Item coordinate data
--------

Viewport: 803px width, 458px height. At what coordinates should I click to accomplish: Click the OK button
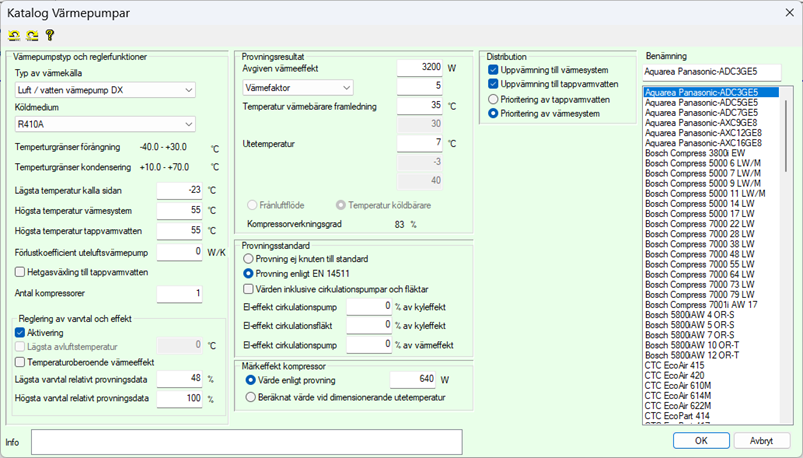click(702, 440)
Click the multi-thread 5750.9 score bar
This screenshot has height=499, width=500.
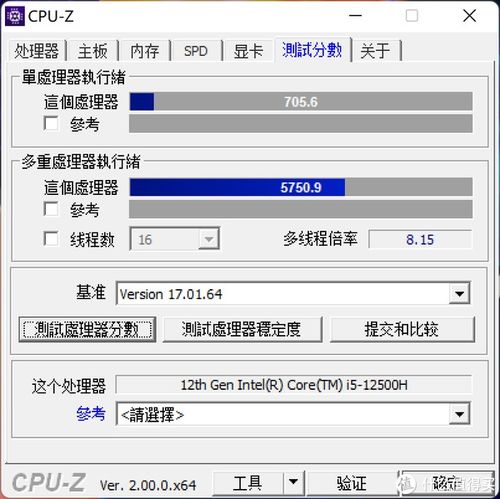click(301, 187)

--------

• _Stated exercise_
Recast the lines above as a two-column CSV with the headers input and output, giving one row for each click answer. Put the text leading up to that answer in input and the answer in output, each in a single quoted field with line breaks turned into spaces, and leave the pictures out.

• _Answer in full_
input,output
"Viewport: 803px width, 458px height. At what coordinates should I click to accomplish: Click the OK button","click(702, 440)"
"Click the multi-thread 5750.9 score bar This screenshot has height=499, width=500.","click(301, 187)"